One good thing came out of all of it is that I had to run kmergenie to identify an appopriate kmer size to use for assembly, as well as estimated genome size (this info is needed for both meraculous and SOAPdeNovo (which I’ll be trying next)):

kmergenie output folder: http://owl.fish.washington.edu/Athaliana/20180125_geoduck_novaseq/20180206_kmergenie/
kmergenie HTML report (doesn’t display histograms for some reason): 20180206_kmergenie/histograms_report.html
kmer size: 117
Est. genome size: 2.17Gbp

# Adapter Trimming and FASTQC – Illumina Geoduck Novaseq Data

We would like to get an assembly of the geoduck NovaSeq data that Illumina provided us with.

Steven previously ran the raw data through FASTQC and there was a significant amount of adapter contamination (up to 44% in some libraries) present (see his FASTQC report here).

So, I trimmed them using TrimGalore and re-ran FASTQC on them.

This required two rounds of trimming using the “auto-detect” feature of Trim Galore.

• Round 1: remove NovaSeq adapters
• Round 2: remove standard Illumina adapters

See Jupyter notebook below for the gritty details.

##### Results:

All data for this NovaSeq assembly project can be found here: http://owl.fish.washington.edu/Athaliana/20180125_geoduck_novaseq/.

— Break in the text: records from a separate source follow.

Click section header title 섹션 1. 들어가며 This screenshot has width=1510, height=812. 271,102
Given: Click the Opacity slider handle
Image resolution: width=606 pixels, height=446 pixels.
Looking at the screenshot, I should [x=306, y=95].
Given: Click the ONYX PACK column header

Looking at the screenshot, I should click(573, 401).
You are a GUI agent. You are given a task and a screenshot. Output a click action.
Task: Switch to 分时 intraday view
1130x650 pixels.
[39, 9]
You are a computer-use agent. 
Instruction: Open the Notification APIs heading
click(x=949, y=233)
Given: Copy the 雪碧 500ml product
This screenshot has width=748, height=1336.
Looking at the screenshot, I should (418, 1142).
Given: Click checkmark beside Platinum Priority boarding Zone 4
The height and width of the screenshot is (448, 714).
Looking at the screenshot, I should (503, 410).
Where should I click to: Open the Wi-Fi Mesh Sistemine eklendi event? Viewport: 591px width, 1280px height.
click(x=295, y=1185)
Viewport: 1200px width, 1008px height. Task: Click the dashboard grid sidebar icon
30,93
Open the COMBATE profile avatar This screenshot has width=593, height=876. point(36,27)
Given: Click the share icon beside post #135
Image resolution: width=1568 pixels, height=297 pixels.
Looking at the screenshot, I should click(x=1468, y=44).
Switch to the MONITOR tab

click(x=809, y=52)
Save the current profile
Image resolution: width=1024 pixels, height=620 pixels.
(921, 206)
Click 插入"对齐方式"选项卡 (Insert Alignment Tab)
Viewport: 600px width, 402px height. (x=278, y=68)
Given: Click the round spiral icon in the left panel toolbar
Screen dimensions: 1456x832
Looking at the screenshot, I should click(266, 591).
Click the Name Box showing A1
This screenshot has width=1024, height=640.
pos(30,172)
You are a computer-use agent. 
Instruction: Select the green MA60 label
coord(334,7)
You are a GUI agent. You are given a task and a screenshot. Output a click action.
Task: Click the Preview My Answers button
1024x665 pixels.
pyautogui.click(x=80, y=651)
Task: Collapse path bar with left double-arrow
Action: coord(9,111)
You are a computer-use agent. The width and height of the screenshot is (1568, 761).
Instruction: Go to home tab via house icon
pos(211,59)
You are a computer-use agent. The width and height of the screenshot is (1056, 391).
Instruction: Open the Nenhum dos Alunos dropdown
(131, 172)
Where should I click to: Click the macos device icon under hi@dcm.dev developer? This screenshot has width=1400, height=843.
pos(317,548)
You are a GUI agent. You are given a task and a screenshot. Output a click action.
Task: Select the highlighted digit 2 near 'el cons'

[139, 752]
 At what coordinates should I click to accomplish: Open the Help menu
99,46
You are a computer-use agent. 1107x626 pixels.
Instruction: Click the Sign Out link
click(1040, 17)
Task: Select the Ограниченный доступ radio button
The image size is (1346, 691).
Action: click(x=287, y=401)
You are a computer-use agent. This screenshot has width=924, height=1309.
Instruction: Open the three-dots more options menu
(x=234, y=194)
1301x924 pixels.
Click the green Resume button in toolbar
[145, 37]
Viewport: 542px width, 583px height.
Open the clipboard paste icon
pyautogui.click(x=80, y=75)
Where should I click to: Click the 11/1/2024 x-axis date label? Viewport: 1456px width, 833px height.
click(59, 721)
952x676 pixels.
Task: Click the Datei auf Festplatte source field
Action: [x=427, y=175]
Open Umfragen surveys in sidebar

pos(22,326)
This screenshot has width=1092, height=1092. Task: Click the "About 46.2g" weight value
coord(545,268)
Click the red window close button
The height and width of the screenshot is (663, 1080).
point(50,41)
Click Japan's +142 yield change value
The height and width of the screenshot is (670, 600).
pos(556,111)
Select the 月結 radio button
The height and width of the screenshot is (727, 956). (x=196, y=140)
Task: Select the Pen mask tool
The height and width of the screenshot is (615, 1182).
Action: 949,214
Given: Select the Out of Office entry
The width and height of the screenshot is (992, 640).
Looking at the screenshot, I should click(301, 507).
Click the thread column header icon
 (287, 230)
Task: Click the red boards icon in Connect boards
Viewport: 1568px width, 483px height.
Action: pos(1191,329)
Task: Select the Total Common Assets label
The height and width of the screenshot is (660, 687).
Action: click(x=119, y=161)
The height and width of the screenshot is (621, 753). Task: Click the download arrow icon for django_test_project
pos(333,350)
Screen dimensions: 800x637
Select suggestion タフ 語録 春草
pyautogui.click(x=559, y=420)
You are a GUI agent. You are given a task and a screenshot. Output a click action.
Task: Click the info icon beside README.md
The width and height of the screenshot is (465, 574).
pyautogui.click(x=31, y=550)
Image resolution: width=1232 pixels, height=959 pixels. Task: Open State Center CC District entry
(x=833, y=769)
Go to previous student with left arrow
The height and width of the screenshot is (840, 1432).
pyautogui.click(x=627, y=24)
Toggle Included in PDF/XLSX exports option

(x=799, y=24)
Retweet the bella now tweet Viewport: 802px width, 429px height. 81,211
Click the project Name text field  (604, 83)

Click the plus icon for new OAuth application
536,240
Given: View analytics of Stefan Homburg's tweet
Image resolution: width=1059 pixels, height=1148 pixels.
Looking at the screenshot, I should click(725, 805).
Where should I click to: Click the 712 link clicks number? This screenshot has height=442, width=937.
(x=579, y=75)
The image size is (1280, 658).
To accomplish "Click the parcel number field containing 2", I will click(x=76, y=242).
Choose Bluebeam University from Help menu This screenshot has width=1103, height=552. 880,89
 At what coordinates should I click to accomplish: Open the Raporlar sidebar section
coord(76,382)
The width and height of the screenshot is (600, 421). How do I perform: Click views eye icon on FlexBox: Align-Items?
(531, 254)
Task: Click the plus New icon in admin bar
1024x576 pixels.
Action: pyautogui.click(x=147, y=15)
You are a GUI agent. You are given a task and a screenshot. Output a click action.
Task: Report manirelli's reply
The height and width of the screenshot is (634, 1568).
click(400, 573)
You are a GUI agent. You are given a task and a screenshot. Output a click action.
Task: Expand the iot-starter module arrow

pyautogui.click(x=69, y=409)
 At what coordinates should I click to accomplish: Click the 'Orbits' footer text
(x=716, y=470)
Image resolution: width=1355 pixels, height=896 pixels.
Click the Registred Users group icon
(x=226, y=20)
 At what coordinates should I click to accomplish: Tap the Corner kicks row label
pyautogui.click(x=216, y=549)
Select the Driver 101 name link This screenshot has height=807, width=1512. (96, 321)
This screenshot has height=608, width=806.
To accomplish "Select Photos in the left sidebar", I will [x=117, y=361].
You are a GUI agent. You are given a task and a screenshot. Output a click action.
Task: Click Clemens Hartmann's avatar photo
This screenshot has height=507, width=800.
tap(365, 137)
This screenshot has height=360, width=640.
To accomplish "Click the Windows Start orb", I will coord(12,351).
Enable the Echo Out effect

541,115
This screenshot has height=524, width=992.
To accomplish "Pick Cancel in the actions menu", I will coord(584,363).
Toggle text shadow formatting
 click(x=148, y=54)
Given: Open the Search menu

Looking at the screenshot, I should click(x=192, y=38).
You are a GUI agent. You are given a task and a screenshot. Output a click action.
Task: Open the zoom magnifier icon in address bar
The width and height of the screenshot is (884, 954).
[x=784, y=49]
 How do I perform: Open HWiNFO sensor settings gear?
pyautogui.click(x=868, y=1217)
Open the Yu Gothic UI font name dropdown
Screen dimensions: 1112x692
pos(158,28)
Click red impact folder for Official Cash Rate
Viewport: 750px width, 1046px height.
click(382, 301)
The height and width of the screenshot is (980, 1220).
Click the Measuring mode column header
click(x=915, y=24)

Round 1 Trim Galore reports: [20180125_trim_galore_reports/](http://owl.fish.washington.edu/Athaliana/20180125_geoduck_novaseq/20180125_trim_galore_reports/]
Round 1 FASTQC: 20180129_trimmed_multiqc_fastqc_01
Round 1 FASTQC MultiQC overview: 20180129_trimmed_multiqc_fastqc_01/multiqc_report.html

Round 2 Trim Galore reports: 20180125_geoduck_novaseq/20180205_trim_galore_reports/
Round 2 FASTQC: 20180205_trimmed_fastqc_02/
Round 2 FASTQC MultiQC overview: 20180205_trimmed_multiqc_fastqc_02/multiqc_report.html

For the astute observer, you might notice the “Per Base Sequence Content” generates a “Fail” warning for all samples. Per the FASTQC help, this is likely expected (due to the fact that NovaSeq libraries are prepared using transposases) and doesn’t have any downstream impacts on analyses.

# Data Management – Illumina Geoduck HiSeq & MiSeq Data

The HDD we received from Illumina last week only had data (i.e. fastq files) from the NovaSeq runs they performed – nothing from either the MiSeq, nor the HiSeq runs.

We contacted them about the missing data, they confirmed it was missing, and uploaded the remaining data to BaseSpace.